Japanese Kitchen, 1999, 5 min 10 sec, was Tabaimo’s graduation work and established her reputation as an artist to watch. Set in a domestic structure the work’s protagonist, a stereotypical Japanese housewife, complains halfheartedly about her problems with little sense of awareness of issues beyond her own doorstep. There is an uneasy atmosphere in this apparently familiar environment and the work is punctuated with surreally unsettling images, such as a politician seen campaigning inside a microwave, and inside a fridge a businessman at work is plucked from his desk and decapitated. The latter is a visual pun on the Japanese expression kubi ni naru (literally, to become a neck), meaning someone has lost their job.

In hanabi-ra, 2003, 4 min 24 sec, literally translated as flower petal, we see the back of a naked man beautifully decorated with colourful flower patterns, similar to that of kimono designs. As time passes a butterfly, a vanitas symbol, appears and flutters around, followed by the image of a carp, symbol of masculinity, migrating swiftly across his back. The film ends by taking a rather unexpected turn.

The title guignorama, 2006, 2 min 36 sec, is taken from the word guinol, which in French means hand-puppet. Apparently, the work was inspired by a chronic skin condition from which Tabaimo suffered in her childhood.
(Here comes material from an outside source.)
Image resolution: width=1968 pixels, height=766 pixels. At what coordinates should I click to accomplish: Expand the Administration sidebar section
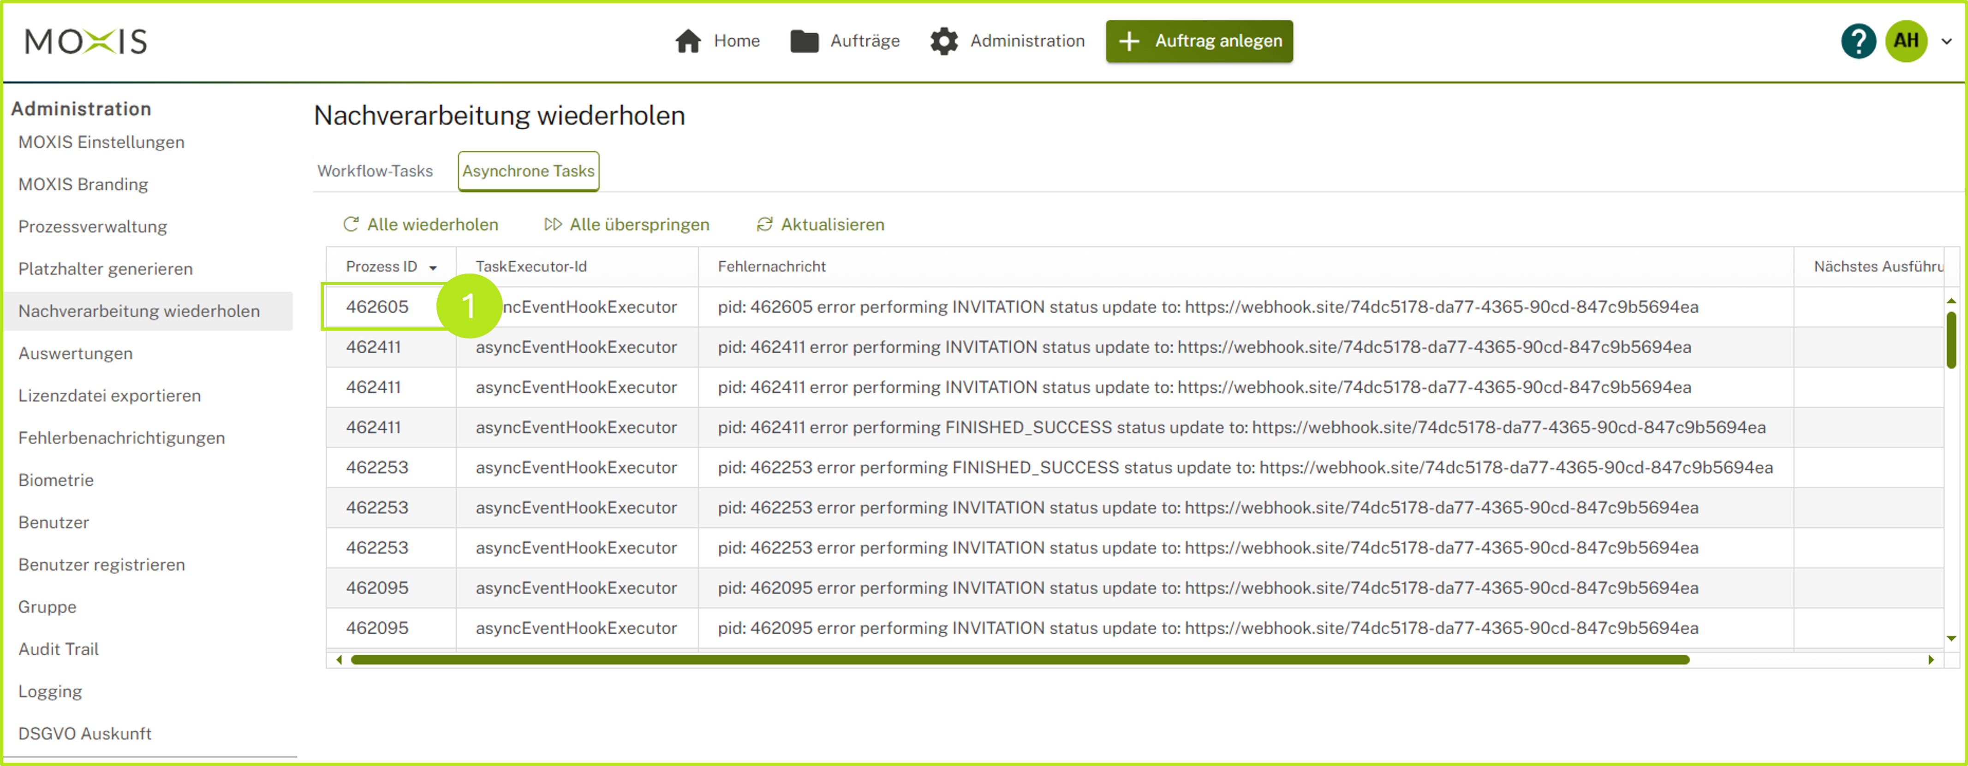point(82,108)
Painted in pulsating rainbows of vivid reds, blues and yellows, tangled hands reveal angry tendons and veins which mutate endlessly into strange creatures.

public conVENience, 2006, 6 min 5 sec, plays on the paradox between public toilets and the private acts that occur within them. Set within a female public bathroom, a voyeuristic moth with camera-like eyes captures the surreal acts of its oblivious subjects: a woman examines her nude body in a mirror, whilst inside a cubicle another appears to give birth from her nostril. Symbols of feminine fragility and vulnerability abound in this theatrical video installation.
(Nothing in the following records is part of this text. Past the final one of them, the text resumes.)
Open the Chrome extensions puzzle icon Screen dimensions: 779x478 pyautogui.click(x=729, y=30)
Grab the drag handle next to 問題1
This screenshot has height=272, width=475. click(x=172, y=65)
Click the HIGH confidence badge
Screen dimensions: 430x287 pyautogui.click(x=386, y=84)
yudangami, 2009, 4 min 13 sec, is the artist’s most recent work. The title roughly translates as careless hair and was inspired by a serialised novel that Tabaimo was invited to illustrate over the period of a year. An audio track of beautiful and mysterious music accompanies this projection on a large curved screen, in which strange things happen in the interior of a woman’s home – a minor character from the novel. The whole film is seen through a curtain of long, black, straight hair, symbolic of femininity. As events take an increasingly dreamlike turn, a sense of voyeurism merges within the private sphere of the work’s protagonist.

This exhibition is accompanied by a comprehensive publication.

This exhibition is kindly supported by the Daiwa Anglo-Japanese Foundation, The Japan Foundation, The Nomura Cultural Foundation, the Pola Art Foundation and the Great Britain Sasakawa Foundation.